TD Securities strategists Izidor Flajsman and Prashant Newnaha highlight that Australia is entering a rare phase of unilateral Reserve Bank of Australia (RBA) tightening, while the US Federal Reserve (Fed) is anticipated to begin an easing cycle. According to TD Securities, the RBA has been in hiking mode since February 2026, and the firm forecasts an additional rate hike in August. In contrast, the Fed is expected to implement three rate cuts between now and March 2027 [1].
The strategists emphasize that such unilateral RBA tightening regimes have been historically infrequent but have consistently supported the Australian Dollar (AUD), with appreciation often exceeding standard rate-differential forecasts. This historical pattern reinforces TD Securities' existing bullish bias on the AUD, which is also supported by Australia's status as a net energy exporter [1].
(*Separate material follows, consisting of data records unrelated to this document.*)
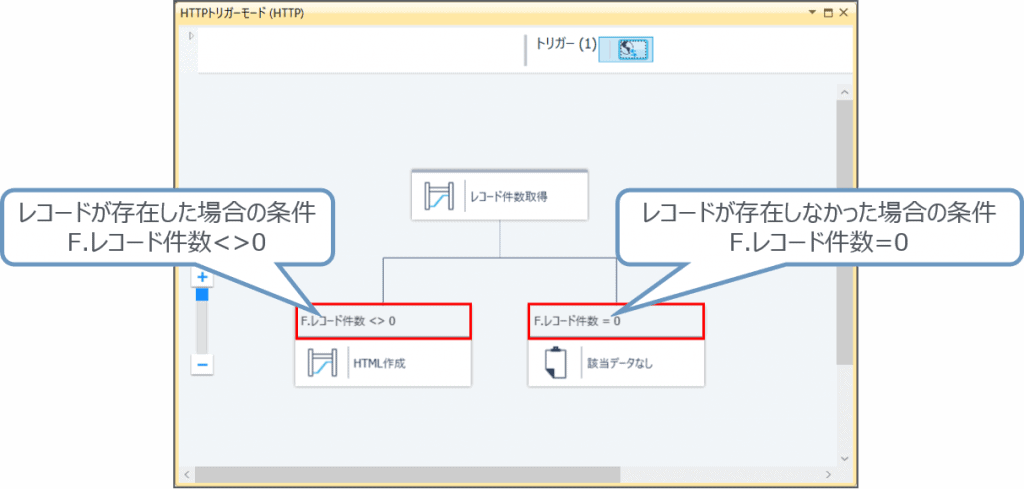Click the トリガー (1) label
This screenshot has height=489, width=1024.
click(565, 45)
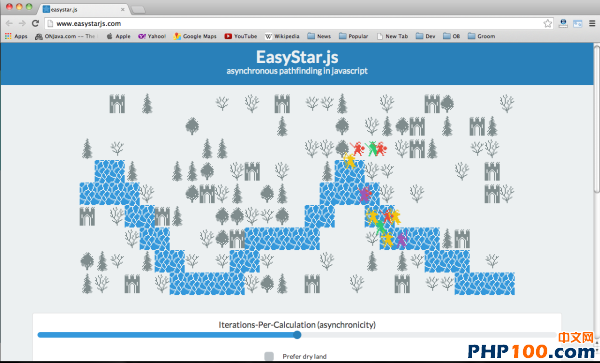The height and width of the screenshot is (363, 600).
Task: Expand the News bookmarks folder
Action: pyautogui.click(x=319, y=36)
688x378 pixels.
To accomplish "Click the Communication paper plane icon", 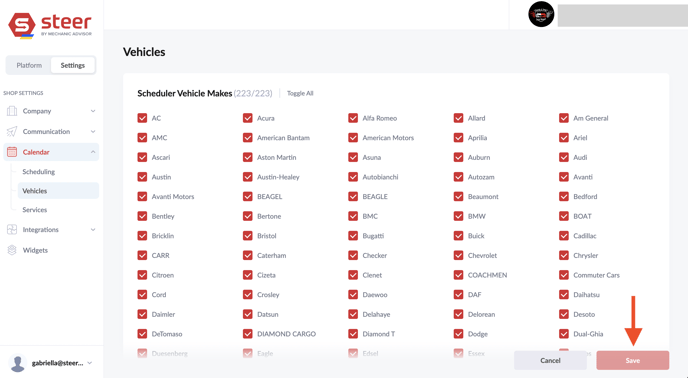I will tap(12, 131).
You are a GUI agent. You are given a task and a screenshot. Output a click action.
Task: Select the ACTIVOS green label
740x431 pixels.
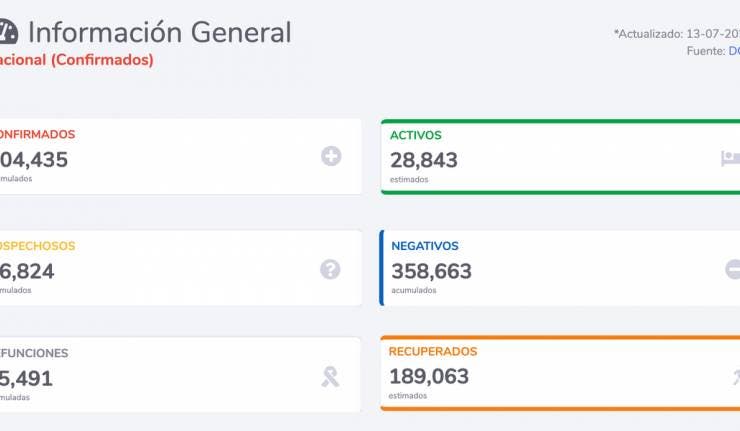[x=416, y=135]
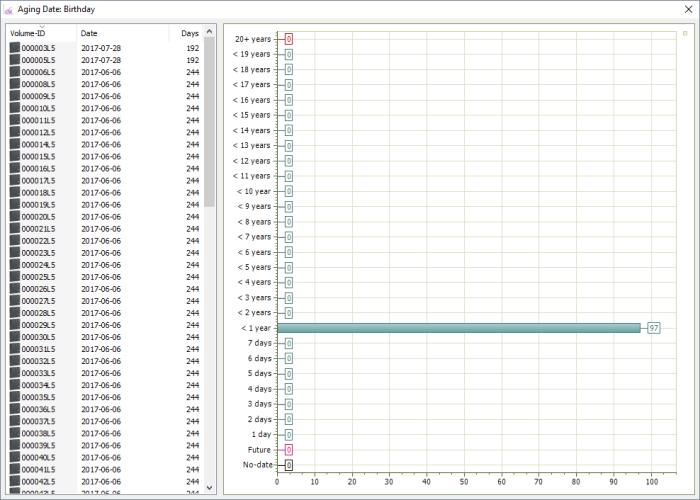This screenshot has height=500, width=700.
Task: Click the red 20+ years value marker
Action: coord(289,39)
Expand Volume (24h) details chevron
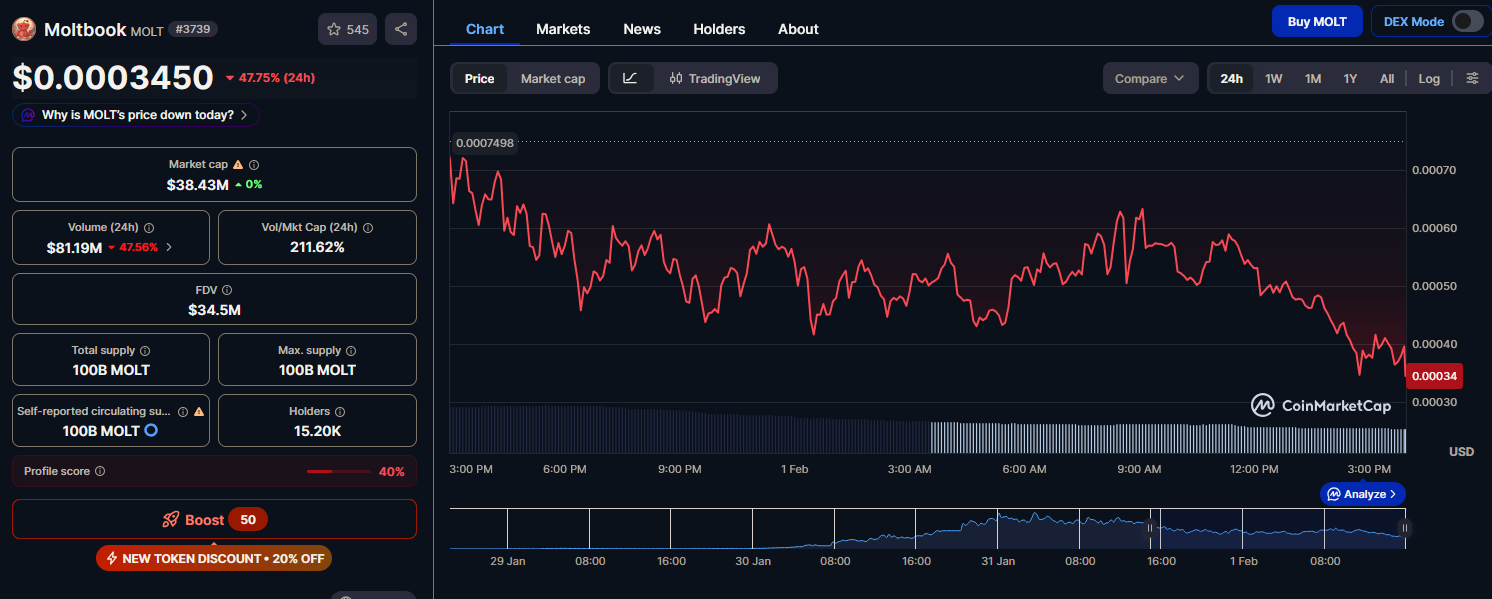 169,247
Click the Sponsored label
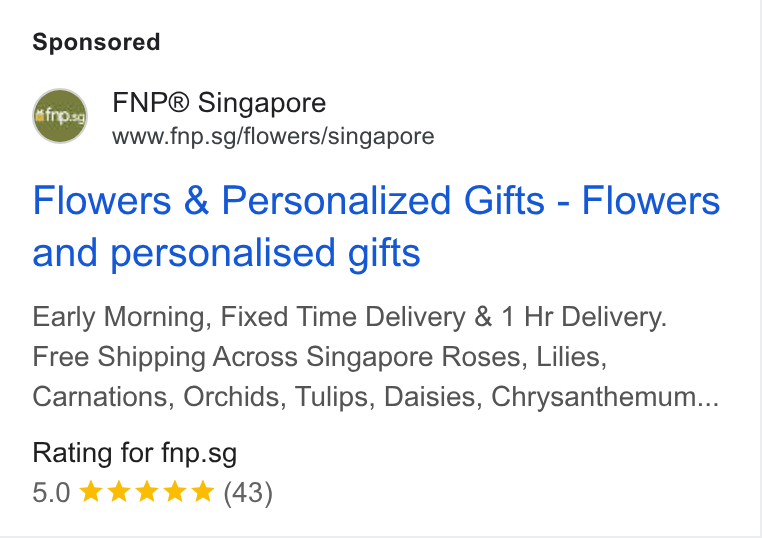 [96, 42]
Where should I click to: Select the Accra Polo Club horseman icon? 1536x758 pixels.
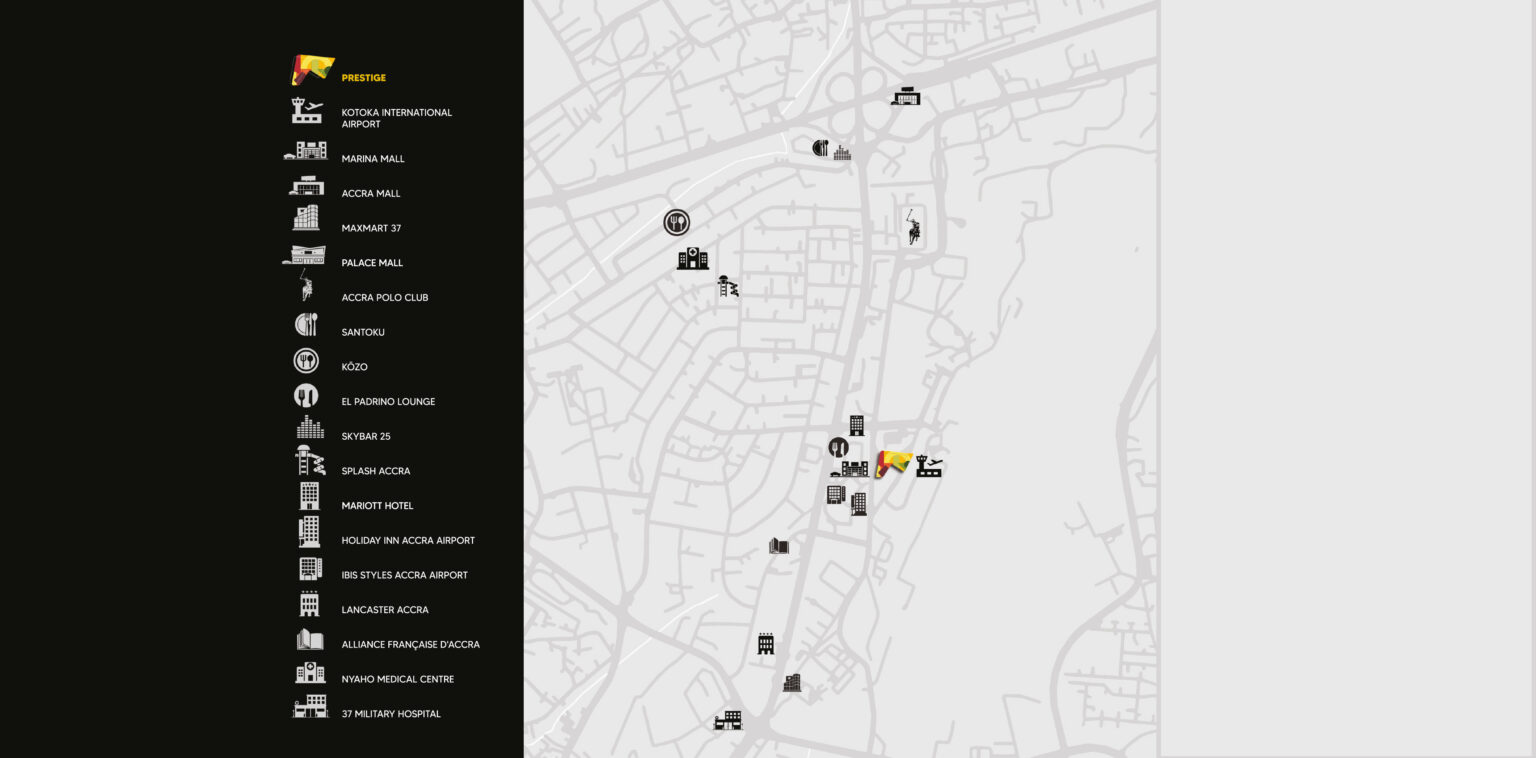click(307, 289)
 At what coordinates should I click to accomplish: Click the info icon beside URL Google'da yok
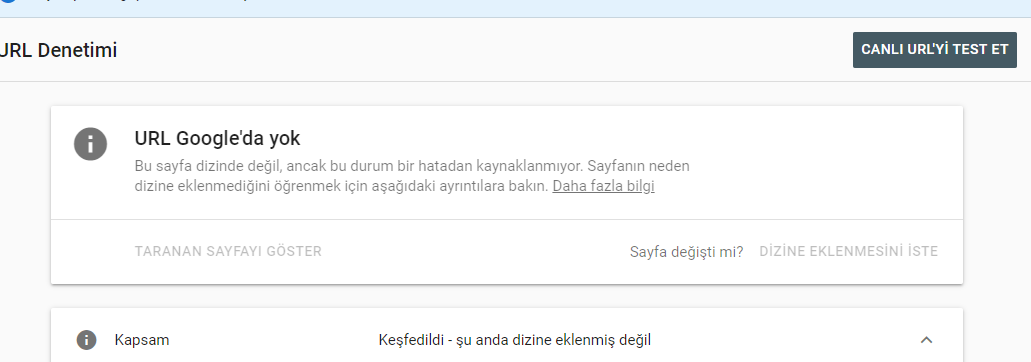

TD Securities notes that while unilateral RBA hiking cycles have been supportive for the AUD, they have been largely indifferent for AUD High-Quality Liquid Assets (HQLA) spreads. No specific market reactions or immediate price movements are mentioned in the article [1].
Looking forward, TD Securities maintains a bullish outlook for the AUD, citing the ongoing RBA tightening and Australia's energy export position as key factors likely to drive further appreciation of the currency [1].
CONCLUSION
TD Securities expects the Australian Dollar to benefit from a rare phase of unilateral RBA tightening, especially as the Fed moves toward easing. The firm's bullish AUD outlook is underpinned by anticipated further RBA hikes and Australia's net energy exporter status.